The International Monetary Fund (IMF) has upgraded its forecast for Nigeria’s economic growth to 3.4% in 2025, an increase of 0.4 percentage points from its previous April forecast of 3.0%.

The IMF also raised Nigeria’s 2026 growth forecast to 3.2%, up 0.5 percentage points from 2.7%. These revisions were announced in the IMF’s July 2025 World Economic Outlook (WEO) report, which also raised the global growth forecast to 3.0% for 2025 and 3.1% for 2026.

The outlook for Sub-Saharan Africa has similarly improved, with the IMF projecting growth of 4.0% in 2025 and 4.3% in 2026, slightly higher than earlier projections. The IMF noted that growth in the region is expected to remain stable in 2025 before picking up modestly in 2026. These revisions reflect generally improved global and regional economic conditions.

Commenting on Nigeria’s revised forecast, Tunde Abidoye, Head of Equity Research at FBNQuest Merchant Bank, said the IMF’s growth outlook aligns with in-house estimates based on Nigeria Bureau of Statistics data.
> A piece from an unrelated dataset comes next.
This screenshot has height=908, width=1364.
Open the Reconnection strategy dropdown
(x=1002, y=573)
He attributed the upward revision to stronger oil production and a resilient services sector but cautioned that the modest growth rate still signals limited progress toward addressing the country’s poverty challenges.

Bank Account Linked with BVN reach 66.2 million in July 2025 – NIBSS

The Nigeria Inter-Bank Settlement System (NIBSS) reported that by the end of July 2025, 66.2 million Nigerian bank accounts were linked to the Bank Verification Number (BVN), up from 64.8 million in January and 63.5 million in December 2024. This increase reflects 2.7 million new BVN enrolments in the first seven months of 2025.
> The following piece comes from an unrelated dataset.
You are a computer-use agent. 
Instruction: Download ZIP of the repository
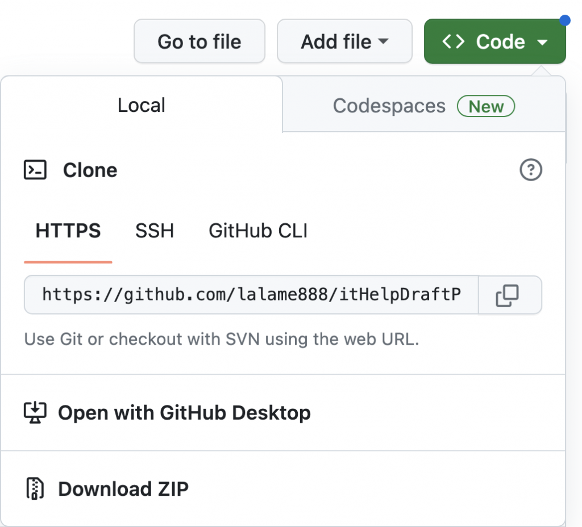pos(123,489)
The BVN provides a unique identity to bank customers, enhancing security and preventing unauthorized access, supported by the Central Bank of Nigeria’s directive to freeze accounts without BVN and National Identification Number (NIN) since April 2024.

While the BVN database continues to grow, Nigeria had 320 million active bank accounts as of March 2025, with a notable gap explained by individuals and businesses holding multiple accounts linked to a single BVN. Between January and March 2025, 8.4 million new or reactivated accounts were recorded, up from 311.6 million at the end of 2024.
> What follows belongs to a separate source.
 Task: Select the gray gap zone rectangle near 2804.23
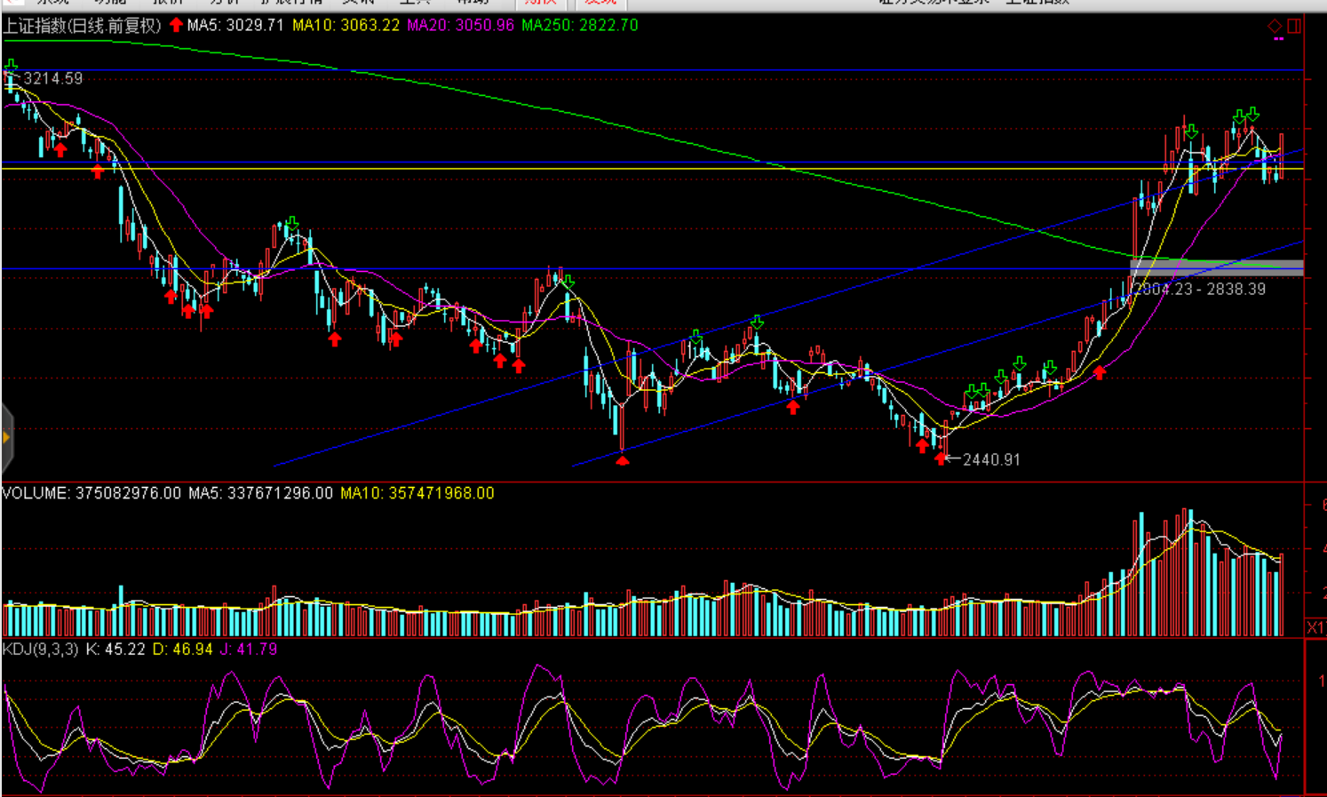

The recent launch of the Non-Resident Bank Verification Number (NRBVN) platform in May 2025 aims to expand BVN coverage to Nigerians living abroad. The NRBVN allows diaspora Nigerians to enroll remotely, open domiciliary accounts in multiple currencies, and remit funds securely with biometric verification and compliance with international standards. The enrolment carries a nominal $50 processing fee, significantly lower than the previous $200 cost, making it easier and more affordable for Nigerians overseas to access banking services.

T-bills and Bond Payment Pushes Nigeria’s Debt Costs Up 164%

Nigeria’s domestic debt servicing costs surged by 164% year-on-year in the first quarter of 2025, reaching N2.6 trillion, according to the Debt Management Office (DMO). This marks a 65% rise from the previous quarter and is primarily driven by soaring interest payments on Treasury Bills and Federal Government bonds. Treasury Bills alone more than doubled to N961 billion, accounting for 36.8% of total domestic debt service, while interest payments on FGN bonds reached over N1.4 trillion, making up 54% of the total. FX-denominated domestic bonds also contributed nearly N68 billion in interest payments.

FBNQuest Merchant Bank noted this increase reflects a seasonal pattern, where debt obligations typically peak in Q1 due to front-loaded issuances. However, the broader trend also highlights the deepening fiscal stress Nigeria faces, stemming from persistent revenue shortfalls. The bank warned that with public debt climbing is now at N149.39 trillion following a N27.72 trillion increase over the past year. Interest payments will continue to weigh heavily on government finances and threaten fiscal sustainability.

While the government has enacted four major tax reform bills aimed at boosting revenue and reducing borrowing, their impact is expected to be delayed, with implementation beginning in 2026. Analysts project that these reforms could raise tax-to-GDP from 10% to 18%, improving long-term fiscal health.

However, in the short term, Nigeria remains vulnerable to debt-related pressures, particularly as a weak naira continues to inflate external debt obligations.